**EXERCISE REQUIREMENTS:**
Take each line of the entries below that contains "display" and copy it.

**SOURCE MATERIAL:**
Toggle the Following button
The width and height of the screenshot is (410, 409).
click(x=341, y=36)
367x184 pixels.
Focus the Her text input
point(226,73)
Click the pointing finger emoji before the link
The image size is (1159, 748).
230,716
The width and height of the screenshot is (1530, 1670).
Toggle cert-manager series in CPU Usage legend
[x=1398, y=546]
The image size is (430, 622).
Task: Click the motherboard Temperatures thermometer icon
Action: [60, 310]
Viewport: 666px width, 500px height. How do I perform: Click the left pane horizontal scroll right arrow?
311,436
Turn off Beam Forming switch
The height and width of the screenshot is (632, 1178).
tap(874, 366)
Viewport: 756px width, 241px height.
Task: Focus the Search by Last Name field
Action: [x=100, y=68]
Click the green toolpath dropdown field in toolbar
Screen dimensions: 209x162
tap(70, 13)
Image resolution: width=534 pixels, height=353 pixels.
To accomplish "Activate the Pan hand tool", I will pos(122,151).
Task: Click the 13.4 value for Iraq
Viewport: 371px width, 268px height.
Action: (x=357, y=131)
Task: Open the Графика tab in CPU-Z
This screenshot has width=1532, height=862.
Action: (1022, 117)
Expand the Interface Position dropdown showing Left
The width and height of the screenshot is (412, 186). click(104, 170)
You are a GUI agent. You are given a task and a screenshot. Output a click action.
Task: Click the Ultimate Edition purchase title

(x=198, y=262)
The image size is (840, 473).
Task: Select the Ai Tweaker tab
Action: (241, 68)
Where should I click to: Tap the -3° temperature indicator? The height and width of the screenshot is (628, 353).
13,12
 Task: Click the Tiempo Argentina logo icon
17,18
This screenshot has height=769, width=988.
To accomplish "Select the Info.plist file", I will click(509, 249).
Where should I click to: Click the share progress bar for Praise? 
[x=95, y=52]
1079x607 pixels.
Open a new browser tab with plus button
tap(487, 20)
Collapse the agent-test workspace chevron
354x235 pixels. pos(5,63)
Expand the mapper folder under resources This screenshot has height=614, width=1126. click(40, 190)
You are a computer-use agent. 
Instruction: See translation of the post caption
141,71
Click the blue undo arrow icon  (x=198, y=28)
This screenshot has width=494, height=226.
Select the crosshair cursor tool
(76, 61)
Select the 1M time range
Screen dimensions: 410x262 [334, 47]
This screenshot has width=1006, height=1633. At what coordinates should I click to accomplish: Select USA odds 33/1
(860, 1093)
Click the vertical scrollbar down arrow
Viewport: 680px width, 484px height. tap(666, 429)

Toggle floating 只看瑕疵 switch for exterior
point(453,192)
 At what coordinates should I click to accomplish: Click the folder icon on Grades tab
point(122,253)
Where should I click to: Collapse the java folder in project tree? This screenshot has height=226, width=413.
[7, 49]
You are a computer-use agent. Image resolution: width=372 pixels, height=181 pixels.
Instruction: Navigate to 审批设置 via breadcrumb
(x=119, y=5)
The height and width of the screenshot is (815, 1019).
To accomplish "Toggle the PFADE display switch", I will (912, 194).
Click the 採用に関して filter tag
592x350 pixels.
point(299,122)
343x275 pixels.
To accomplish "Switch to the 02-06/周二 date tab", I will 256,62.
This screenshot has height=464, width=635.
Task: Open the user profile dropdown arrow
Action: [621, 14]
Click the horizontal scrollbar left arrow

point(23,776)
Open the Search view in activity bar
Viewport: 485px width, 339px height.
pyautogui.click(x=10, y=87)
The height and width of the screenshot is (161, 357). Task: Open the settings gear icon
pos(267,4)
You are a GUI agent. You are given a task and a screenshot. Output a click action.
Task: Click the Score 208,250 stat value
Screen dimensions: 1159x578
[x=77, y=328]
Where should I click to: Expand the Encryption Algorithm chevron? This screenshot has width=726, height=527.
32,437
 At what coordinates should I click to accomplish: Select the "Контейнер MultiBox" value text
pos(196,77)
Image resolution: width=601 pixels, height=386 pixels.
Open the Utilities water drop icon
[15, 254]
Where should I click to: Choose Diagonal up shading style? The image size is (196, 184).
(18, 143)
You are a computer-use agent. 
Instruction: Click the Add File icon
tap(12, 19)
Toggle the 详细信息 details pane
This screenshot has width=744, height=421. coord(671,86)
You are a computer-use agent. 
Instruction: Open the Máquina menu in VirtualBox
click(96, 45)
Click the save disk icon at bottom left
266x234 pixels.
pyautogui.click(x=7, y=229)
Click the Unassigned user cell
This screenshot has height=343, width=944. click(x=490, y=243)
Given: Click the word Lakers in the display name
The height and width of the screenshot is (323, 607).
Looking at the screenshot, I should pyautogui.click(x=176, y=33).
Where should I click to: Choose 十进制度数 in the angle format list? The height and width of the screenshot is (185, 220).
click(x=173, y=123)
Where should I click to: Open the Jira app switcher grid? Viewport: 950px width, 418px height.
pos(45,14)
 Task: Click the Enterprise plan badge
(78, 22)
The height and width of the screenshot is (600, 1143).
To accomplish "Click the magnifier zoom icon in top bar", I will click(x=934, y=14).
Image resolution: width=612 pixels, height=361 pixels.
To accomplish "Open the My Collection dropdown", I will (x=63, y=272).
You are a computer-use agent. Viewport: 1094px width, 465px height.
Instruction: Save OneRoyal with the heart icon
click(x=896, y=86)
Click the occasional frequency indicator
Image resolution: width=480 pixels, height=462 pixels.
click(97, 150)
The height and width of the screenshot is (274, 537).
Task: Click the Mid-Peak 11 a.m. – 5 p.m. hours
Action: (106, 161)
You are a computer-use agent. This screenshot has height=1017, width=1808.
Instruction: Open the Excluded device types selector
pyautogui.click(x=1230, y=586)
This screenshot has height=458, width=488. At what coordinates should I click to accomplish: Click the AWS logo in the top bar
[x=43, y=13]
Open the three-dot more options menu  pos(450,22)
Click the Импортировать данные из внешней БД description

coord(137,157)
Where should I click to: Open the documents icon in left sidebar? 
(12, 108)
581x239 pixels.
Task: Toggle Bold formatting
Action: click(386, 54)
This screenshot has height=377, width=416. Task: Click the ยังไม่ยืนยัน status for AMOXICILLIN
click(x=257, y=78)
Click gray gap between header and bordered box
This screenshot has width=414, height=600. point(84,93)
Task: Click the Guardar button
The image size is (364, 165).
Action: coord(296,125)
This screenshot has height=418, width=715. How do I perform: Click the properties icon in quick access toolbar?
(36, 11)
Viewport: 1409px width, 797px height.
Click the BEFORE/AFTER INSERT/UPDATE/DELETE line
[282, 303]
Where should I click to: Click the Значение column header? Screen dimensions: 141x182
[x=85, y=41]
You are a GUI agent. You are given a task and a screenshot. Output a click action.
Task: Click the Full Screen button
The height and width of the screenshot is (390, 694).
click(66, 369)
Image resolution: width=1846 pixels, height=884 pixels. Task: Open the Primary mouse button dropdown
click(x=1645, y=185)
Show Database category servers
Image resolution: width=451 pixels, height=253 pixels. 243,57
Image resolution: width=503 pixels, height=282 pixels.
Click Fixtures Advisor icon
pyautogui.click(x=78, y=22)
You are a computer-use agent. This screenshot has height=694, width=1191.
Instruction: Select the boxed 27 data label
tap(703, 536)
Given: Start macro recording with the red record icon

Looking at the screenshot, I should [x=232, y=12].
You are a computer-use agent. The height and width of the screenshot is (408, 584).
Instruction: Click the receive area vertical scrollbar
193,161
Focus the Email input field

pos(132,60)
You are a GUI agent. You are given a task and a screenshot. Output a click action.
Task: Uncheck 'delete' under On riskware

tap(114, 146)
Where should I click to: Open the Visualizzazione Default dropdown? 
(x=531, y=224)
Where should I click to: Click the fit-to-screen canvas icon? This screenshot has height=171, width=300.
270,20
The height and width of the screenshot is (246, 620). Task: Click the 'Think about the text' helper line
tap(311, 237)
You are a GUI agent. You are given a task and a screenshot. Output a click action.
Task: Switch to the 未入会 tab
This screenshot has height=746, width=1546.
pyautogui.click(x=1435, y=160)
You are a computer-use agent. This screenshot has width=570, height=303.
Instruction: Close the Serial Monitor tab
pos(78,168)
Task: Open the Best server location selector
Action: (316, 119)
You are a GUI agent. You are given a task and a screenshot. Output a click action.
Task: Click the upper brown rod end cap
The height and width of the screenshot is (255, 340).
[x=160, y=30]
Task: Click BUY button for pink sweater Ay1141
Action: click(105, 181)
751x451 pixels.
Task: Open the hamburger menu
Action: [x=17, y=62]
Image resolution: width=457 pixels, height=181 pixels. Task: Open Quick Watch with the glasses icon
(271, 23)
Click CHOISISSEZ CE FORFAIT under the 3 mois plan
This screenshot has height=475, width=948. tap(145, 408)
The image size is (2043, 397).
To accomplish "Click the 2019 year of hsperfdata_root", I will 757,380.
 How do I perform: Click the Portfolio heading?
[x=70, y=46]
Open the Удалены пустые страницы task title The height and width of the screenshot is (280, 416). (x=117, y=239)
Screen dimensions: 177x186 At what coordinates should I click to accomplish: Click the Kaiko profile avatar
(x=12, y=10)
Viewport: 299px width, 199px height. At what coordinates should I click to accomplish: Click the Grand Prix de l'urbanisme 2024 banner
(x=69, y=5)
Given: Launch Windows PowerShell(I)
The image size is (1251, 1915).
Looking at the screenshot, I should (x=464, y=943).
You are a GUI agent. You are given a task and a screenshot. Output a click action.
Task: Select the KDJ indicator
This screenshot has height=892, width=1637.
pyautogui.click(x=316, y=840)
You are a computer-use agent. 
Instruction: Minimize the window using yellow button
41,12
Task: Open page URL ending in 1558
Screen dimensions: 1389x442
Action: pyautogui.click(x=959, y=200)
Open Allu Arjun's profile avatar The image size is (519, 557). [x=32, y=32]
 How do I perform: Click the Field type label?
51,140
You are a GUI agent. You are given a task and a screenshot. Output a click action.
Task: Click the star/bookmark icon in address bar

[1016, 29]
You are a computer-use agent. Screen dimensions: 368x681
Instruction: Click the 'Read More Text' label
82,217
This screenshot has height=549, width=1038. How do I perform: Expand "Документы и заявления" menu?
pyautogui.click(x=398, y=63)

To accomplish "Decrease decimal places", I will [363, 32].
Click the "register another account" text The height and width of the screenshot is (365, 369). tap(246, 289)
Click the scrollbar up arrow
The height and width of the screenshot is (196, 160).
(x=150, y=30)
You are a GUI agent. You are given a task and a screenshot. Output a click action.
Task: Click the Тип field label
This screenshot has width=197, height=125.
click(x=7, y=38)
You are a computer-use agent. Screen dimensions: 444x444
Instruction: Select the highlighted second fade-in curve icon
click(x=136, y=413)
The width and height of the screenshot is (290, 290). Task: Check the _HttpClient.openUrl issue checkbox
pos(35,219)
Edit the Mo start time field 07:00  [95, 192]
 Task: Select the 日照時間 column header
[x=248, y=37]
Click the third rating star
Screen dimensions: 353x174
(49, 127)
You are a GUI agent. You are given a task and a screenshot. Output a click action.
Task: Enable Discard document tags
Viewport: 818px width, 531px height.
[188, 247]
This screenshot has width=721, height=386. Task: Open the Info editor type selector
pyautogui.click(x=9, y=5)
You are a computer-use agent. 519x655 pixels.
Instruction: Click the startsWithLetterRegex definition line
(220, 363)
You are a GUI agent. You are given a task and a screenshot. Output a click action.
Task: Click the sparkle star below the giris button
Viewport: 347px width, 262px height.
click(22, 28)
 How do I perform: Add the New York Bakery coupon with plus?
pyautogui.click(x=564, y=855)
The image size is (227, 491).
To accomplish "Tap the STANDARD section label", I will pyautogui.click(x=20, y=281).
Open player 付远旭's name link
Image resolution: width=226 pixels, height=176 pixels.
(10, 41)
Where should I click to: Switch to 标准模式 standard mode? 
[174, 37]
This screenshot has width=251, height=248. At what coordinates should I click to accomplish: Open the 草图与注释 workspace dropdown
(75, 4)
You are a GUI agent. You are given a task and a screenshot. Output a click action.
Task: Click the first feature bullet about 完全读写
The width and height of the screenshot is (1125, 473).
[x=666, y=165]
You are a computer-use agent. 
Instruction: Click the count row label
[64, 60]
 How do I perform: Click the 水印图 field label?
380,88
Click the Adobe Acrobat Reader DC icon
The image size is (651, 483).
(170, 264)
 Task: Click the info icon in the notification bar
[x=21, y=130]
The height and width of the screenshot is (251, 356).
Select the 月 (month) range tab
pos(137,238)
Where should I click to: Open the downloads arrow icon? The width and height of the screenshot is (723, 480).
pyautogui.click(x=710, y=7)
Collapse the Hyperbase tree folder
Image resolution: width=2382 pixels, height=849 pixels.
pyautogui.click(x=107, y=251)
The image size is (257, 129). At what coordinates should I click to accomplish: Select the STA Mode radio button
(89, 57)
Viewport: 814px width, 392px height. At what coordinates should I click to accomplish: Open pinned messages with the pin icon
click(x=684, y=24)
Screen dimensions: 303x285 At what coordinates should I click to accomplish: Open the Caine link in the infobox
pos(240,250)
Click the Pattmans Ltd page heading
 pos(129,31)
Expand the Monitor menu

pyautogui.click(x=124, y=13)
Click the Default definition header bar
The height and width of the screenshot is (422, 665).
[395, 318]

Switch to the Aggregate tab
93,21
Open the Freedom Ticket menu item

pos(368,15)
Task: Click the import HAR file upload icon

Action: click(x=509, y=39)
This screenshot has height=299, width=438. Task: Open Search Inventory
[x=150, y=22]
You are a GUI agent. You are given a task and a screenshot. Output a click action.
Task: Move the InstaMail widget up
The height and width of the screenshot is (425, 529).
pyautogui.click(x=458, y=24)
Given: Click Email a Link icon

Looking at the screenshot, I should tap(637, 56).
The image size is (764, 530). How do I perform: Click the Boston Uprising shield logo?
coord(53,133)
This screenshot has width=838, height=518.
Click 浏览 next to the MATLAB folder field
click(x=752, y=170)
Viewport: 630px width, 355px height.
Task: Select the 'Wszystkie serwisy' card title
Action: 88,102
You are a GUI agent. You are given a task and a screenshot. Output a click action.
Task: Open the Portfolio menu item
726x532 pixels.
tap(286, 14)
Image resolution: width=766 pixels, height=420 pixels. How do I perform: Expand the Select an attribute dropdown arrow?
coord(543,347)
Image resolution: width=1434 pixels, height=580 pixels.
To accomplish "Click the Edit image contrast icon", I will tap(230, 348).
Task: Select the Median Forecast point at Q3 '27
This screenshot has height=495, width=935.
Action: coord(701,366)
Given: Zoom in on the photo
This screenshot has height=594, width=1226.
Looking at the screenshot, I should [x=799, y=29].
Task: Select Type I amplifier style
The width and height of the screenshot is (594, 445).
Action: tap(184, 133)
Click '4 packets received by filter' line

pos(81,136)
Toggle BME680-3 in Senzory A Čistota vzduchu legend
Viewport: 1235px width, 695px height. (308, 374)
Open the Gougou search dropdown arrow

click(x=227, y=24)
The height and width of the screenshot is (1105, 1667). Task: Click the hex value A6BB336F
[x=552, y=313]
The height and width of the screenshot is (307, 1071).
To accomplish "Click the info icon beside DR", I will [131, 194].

**YOUR SOLUTION:**
To accomplish "Toggle the PFADE display switch", I will (912, 194).
Given: Click the word Lakers in the display name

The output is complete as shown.